[Stored data entries]
┄┄┄┄┄┄
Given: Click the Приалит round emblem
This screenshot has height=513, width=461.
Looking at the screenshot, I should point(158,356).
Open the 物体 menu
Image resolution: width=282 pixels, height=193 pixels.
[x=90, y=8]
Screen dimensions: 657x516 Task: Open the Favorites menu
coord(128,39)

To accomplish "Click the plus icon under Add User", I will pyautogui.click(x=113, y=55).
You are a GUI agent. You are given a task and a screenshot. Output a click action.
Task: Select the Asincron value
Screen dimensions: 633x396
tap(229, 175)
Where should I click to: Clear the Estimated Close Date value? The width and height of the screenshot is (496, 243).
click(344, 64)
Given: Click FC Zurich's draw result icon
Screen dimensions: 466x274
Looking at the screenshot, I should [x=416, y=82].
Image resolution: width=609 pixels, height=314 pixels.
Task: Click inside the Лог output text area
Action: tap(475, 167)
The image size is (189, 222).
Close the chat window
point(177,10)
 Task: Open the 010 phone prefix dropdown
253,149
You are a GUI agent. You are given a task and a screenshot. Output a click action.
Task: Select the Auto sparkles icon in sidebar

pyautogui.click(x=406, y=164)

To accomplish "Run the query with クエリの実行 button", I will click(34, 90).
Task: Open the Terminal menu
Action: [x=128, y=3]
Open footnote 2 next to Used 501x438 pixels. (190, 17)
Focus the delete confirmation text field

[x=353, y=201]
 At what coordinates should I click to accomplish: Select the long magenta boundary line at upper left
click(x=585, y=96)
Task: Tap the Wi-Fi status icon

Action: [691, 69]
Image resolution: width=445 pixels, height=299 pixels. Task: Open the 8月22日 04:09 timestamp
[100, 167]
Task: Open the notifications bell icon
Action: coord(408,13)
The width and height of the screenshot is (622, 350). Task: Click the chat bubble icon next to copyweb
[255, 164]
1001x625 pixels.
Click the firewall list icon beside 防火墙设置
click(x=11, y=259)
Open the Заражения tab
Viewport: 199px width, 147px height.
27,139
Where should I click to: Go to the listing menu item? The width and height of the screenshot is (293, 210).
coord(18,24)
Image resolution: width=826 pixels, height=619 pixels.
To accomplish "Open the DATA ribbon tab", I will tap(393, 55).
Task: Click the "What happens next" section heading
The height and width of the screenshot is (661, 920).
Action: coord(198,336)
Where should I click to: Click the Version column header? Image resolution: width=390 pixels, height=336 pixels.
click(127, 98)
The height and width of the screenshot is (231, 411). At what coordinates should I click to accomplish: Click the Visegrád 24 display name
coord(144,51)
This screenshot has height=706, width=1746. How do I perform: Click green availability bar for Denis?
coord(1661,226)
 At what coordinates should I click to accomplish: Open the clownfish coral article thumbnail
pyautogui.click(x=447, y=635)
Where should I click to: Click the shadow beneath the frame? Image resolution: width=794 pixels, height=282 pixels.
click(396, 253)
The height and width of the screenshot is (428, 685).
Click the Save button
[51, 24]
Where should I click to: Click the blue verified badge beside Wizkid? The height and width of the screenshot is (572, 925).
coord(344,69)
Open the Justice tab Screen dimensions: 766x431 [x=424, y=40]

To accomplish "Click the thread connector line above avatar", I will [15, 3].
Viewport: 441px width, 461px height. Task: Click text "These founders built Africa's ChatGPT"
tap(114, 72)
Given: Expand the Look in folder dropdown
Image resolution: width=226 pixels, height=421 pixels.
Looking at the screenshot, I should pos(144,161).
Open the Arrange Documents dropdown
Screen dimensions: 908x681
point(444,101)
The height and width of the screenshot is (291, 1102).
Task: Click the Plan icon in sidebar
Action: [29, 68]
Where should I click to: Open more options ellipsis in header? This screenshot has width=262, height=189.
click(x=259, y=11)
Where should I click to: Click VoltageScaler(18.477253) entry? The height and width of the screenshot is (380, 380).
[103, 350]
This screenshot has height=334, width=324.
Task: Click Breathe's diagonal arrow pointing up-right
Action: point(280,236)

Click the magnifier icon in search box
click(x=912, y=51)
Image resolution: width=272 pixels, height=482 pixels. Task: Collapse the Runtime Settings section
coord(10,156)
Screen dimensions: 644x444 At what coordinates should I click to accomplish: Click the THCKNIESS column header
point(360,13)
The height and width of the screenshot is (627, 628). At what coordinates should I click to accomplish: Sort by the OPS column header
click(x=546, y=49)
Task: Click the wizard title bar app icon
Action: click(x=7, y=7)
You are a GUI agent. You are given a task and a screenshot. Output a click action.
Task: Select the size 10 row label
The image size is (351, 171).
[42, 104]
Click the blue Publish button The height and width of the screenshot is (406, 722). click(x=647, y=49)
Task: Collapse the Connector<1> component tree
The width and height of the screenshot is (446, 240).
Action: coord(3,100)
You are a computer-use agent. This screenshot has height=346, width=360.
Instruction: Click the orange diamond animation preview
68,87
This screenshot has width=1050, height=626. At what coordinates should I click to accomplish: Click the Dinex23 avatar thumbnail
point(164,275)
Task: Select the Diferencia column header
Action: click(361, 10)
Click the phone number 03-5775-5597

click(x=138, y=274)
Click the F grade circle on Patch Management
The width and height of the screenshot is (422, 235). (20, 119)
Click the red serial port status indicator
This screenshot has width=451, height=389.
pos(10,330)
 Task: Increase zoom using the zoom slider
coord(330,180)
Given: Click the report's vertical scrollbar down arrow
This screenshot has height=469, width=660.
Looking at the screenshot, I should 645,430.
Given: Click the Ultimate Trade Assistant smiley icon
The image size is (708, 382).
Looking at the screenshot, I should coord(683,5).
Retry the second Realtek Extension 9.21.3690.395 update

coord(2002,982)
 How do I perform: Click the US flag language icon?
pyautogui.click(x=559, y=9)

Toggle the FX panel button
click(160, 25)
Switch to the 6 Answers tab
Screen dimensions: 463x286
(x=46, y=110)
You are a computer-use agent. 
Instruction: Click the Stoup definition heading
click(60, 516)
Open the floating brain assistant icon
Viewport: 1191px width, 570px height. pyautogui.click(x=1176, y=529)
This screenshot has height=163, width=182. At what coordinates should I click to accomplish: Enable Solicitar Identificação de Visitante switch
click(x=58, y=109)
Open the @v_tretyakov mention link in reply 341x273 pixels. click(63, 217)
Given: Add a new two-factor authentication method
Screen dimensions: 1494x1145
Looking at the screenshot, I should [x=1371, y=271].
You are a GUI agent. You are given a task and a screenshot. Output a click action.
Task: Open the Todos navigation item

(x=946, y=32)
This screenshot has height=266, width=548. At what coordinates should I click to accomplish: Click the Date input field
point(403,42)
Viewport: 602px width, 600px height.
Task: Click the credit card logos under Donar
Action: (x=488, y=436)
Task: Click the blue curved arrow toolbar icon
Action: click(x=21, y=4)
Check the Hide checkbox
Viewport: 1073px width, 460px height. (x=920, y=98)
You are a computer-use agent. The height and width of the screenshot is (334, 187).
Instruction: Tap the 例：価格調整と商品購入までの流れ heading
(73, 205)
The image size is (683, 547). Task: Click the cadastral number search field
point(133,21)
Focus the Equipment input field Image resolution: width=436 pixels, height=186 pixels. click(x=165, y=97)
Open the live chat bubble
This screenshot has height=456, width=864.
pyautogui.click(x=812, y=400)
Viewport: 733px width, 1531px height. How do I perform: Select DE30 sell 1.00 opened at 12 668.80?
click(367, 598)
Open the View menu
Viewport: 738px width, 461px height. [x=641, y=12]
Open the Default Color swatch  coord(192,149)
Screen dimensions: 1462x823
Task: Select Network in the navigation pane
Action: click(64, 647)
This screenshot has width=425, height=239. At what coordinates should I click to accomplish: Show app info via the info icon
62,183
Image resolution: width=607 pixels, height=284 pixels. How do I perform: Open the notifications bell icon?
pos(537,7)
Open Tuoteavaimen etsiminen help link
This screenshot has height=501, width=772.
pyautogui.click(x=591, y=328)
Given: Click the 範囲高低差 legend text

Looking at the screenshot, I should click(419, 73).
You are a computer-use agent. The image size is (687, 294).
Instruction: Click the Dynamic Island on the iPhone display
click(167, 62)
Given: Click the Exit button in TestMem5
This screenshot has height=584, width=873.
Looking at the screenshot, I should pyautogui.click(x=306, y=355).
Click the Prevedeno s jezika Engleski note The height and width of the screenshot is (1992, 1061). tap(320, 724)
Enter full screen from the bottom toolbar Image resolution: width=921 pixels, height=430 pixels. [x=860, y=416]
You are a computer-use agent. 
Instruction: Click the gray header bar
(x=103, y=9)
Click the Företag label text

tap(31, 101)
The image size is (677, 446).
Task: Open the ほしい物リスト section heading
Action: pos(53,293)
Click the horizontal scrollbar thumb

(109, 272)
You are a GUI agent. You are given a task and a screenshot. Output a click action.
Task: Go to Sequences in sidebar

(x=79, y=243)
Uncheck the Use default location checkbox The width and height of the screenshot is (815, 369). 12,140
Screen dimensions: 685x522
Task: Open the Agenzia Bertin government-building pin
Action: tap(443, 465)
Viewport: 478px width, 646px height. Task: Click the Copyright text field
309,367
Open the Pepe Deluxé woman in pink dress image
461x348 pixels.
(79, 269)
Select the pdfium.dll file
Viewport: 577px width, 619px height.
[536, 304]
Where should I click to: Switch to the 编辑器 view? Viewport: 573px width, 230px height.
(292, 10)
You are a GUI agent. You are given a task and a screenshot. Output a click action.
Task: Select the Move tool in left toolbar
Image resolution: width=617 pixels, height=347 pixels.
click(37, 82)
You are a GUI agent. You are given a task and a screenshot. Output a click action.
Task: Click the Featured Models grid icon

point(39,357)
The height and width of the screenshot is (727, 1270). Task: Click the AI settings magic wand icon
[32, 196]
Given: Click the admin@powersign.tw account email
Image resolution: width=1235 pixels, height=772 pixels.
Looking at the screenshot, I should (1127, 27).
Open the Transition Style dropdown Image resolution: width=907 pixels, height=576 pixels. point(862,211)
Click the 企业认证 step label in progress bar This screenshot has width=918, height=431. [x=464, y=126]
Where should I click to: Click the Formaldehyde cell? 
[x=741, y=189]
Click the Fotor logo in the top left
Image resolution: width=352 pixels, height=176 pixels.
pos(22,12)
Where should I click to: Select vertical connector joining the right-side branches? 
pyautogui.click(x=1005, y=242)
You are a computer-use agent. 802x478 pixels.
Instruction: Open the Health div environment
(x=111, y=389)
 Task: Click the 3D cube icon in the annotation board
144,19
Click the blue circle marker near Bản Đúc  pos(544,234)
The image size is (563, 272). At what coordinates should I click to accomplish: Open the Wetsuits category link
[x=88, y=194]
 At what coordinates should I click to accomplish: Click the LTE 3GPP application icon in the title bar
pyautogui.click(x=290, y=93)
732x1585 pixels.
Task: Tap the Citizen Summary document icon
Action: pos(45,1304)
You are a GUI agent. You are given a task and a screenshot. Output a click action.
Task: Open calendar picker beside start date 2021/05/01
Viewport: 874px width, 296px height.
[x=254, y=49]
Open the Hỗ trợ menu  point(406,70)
┄┄┄┄┄┄
◆ **WORK INSTRUCTION**: Taking the records from the top, repeat each line exactly until you have repeated the line that contains "1001x625 pixels.".

◆ **SOLVED PROBLEM**:
Given: Click the Приалит round emblem
This screenshot has height=513, width=461.
Looking at the screenshot, I should point(158,356).
Open the 物体 menu
Image resolution: width=282 pixels, height=193 pixels.
[x=90, y=8]
Screen dimensions: 657x516 Task: Open the Favorites menu
coord(128,39)

To accomplish "Click the plus icon under Add User", I will pyautogui.click(x=113, y=55).
You are a GUI agent. You are given a task and a screenshot. Output a click action.
Task: Select the Asincron value
Screen dimensions: 633x396
tap(229, 175)
Where should I click to: Clear the Estimated Close Date value? The width and height of the screenshot is (496, 243).
click(344, 64)
Given: Click FC Zurich's draw result icon
Screen dimensions: 466x274
Looking at the screenshot, I should [x=416, y=82].
Image resolution: width=609 pixels, height=314 pixels.
Task: Click inside the Лог output text area
Action: tap(475, 167)
The image size is (189, 222).
Close the chat window
point(177,10)
 Task: Open the 010 phone prefix dropdown
253,149
You are a GUI agent. You are given a task and a screenshot. Output a click action.
Task: Select the Auto sparkles icon in sidebar

pyautogui.click(x=406, y=164)

To accomplish "Run the query with クエリの実行 button", I will click(34, 90).
Task: Open the Terminal menu
Action: [x=128, y=3]
Open footnote 2 next to Used 501x438 pixels. (190, 17)
Focus the delete confirmation text field

[x=353, y=201]
 At what coordinates should I click to accomplish: Select the long magenta boundary line at upper left
click(x=585, y=96)
Task: Tap the Wi-Fi status icon

Action: [691, 69]
Image resolution: width=445 pixels, height=299 pixels. Task: Open the 8月22日 04:09 timestamp
[100, 167]
Task: Open the notifications bell icon
Action: coord(408,13)
The width and height of the screenshot is (622, 350). Task: Click the chat bubble icon next to copyweb
[255, 164]
1001x625 pixels.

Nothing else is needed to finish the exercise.